FiftyThree did something similar when releasing a new module for their Paper app. They introduce/brand it, give a quick overview, and then touch on each tentpole feature and the benefit it provides. In their case, that translates to an easier way to accomplish what was tedious in the past.

Adding the “Who”

If you’re building technology for the enterprise, you’ll probably need to include the target user(s) served by the new feature, for example:

System administrators can protect corporate data if a mobile device is lost or stolen with the remote wipe capability introduced with iOS 4.

Once you add that element, you have something that lines up nicely with the Customer-Problem-Solution framework from Lean Startup. If you’re already using that approach, you’ll have a great starting point for this exercise.

Whatever you do, begin with the end in mind so you have more than a list of features when it’s time to ship. Remember: code is a liability. The benefit it creates is the asset.

Use a “Show & Tell” to Pitch Your Product Like Salesforce

If there’s one book I wish I’d had in the beginning of my career, it’s Dan Roam’s Show & Tell. The book walks you through improving any presentation with three simple rules:

  1. Tell a story. (Have a clear narrative.)
  2. Tell the truth. (Keep it grounded.)
  3. Tell it with pictures. (Show something!)

I use Dan’s advice and templates almost every week, and I’m starting to see the pattern in other places.

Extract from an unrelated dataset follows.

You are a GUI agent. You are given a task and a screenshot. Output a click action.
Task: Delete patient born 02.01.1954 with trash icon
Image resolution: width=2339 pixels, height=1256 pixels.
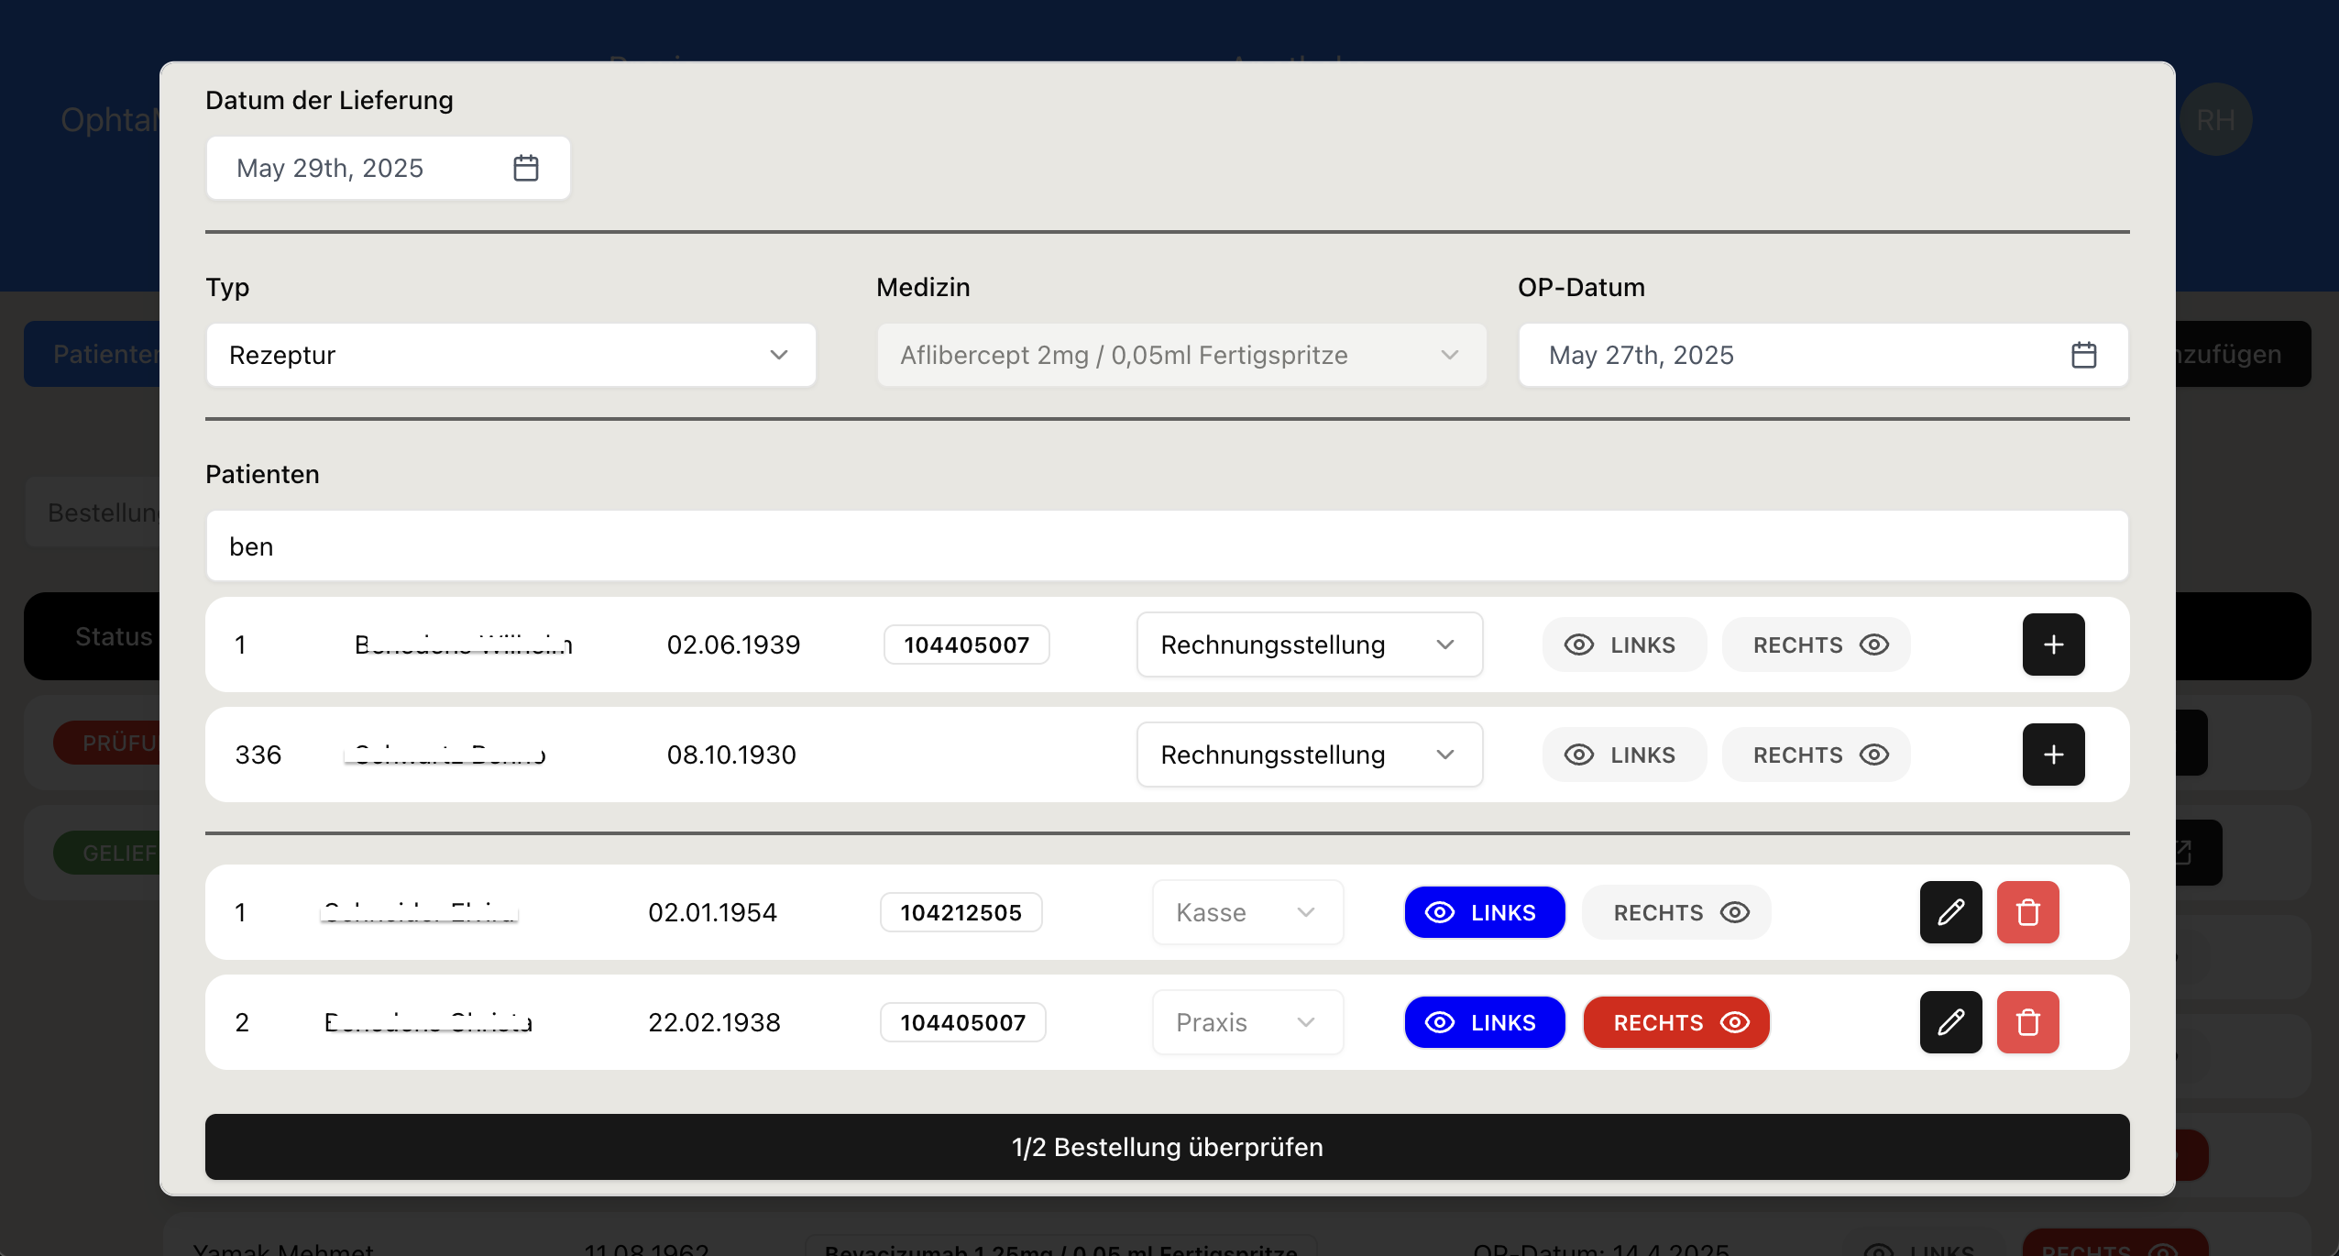pyautogui.click(x=2026, y=912)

Salesforce’s marketing execs gave an overview of their major product offerings at a recent event, and I saw these key elements in their presentations.

The pitch for their new analytics product had all three pieces. There’s a clear story line starring a persona named Jackie, and the sense of truth is built by the realism of the scenario and the pictures of the product proving it’s not vaporware.

Strengthening Each Area

Dan’s approach can also be used as a framework for critique to improve the pitch, for example:

  • Story: The story was about 10 minutes; where could it have been tightened up? Salesforce’s other product overview videos clock in around two minutes.
  • Truth: I often find these stories work out a little too perfectly, which can diminish the credibility of the speaker/company. Writing well is hard, and attempts to add pizzaz often sound cheesy to the audience.
  • Pictures: Could the narrative itself have been expressed in pictures somehow? That would have added some clarity.

Other portions of the keynote emphasized story, truth and pictures to different degrees, and you can see how that effects the results. This video about GE Capital had top-notch production values, but contained at least three different messages:

  • Salesforce’s analytics tools make GE Capital successful
  • GE Capital helps companies like yours succeed
  • You need great analytics to succeed today

Those things are probably all true, but saying them all at the same time creates fog around the narrative. Editing can be gut-wrenching, but it’s better to end up with one clear story.

Surprisingly, there was also an piece of the keynote which was literally just a story. This wedding day disaster could have been lifted from a romantic comedy, but it wasn’t possible to include any pictures to reinforce it. It was all tell and no show, but too many people “believe it when they see it.” I’ve found an unexpected link between pictures and truth, at least for stories about products.

Product or no, your next presentation will be better as a story, with truth that resonates and plenty of pictures. Try it.